2. The vendor shall sell and the purchaser shall purchase and take over the entire business of the vendor with all its undertakings, rights, assets and liabilities whatsoever with effect from the ……………… day of ……………… for consideration of Rs. 60 lakhs agreed to be paid to the vendor in the manner as follows:
(a) Rs. 10 lakhs in cash; and the balance
(b) Rs. 50 lakhs by issue of shares to the vendor
or to such persons as the vendor may direct, which shares shall be treated as fully paid-up.
4. Upto the above said …………… day of …………… when the business of the vendor is taken over as above the vendor shall carry on its business for and on behalf of the purchaser.
6. The purchase shall be completed on ………… the ………… to …………… at the office of the purchaser’s Solicitors when the purchaser shall pay the said sum of Rs. 10 lakhs in cash or Bank Draft and shall hand over the Certificates for Rs. 50 lakhs of the said shares and thereupon the vendor and all other necessary parties shall execute all such deeds and do such things as may be reasonably required for vesting all the properties agreed to be sold in the purchaser.
7. The entire staff of the vendor company shall be taken over and maintained by the purchaser company with effect from the aforesaid date of taking over on the same terms and conditions as those are at present prevailing.

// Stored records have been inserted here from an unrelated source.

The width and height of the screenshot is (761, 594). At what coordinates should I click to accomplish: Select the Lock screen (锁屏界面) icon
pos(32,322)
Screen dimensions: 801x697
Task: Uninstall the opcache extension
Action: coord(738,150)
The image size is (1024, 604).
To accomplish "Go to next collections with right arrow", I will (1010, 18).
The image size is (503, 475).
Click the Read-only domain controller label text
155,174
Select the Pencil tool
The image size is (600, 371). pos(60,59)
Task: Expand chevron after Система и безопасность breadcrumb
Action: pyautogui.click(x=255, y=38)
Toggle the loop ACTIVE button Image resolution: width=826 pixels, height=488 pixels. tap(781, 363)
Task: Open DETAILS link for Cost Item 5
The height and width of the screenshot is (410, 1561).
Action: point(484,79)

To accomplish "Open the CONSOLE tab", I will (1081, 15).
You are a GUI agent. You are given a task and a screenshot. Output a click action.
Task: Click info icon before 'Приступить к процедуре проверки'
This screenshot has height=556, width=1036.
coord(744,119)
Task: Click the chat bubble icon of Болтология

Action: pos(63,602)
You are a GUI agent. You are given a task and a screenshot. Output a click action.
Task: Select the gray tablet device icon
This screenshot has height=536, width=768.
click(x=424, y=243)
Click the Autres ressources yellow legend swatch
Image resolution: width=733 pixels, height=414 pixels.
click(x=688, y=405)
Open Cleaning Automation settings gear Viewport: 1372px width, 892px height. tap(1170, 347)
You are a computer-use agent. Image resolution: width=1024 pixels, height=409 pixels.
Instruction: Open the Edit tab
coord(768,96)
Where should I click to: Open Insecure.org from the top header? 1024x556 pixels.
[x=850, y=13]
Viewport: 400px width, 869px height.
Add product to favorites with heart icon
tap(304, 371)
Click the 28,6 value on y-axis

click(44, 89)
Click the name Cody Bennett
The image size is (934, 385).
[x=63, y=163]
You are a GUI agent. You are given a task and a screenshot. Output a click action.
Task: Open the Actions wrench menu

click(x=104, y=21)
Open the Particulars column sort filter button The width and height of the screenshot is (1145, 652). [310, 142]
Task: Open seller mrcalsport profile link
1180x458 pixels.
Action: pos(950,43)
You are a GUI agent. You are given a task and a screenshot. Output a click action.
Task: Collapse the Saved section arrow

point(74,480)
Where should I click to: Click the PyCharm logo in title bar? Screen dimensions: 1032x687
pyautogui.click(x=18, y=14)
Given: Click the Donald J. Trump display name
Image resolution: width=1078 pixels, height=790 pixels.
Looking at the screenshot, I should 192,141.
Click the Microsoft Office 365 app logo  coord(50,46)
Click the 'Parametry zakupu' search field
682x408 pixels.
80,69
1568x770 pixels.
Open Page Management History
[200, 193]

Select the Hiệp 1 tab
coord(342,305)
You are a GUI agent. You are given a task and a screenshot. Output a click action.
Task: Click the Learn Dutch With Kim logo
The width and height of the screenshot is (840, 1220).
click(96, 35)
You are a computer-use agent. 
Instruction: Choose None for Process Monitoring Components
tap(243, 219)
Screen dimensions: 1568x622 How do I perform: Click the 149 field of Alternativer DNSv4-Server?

8. For the purpose of stamp duty the value of goodwill fittings and fixtures, book debts, contracts, patents, designs and trade marks, belonging to the vendor shall be taken as Rs. 10 lakhs and the value of all other properties of the vendor hereby agreed to be sold at Rs. 50 lakhs.
In witness whereof the parties hereto executed these presents on the day, month and year first above-written.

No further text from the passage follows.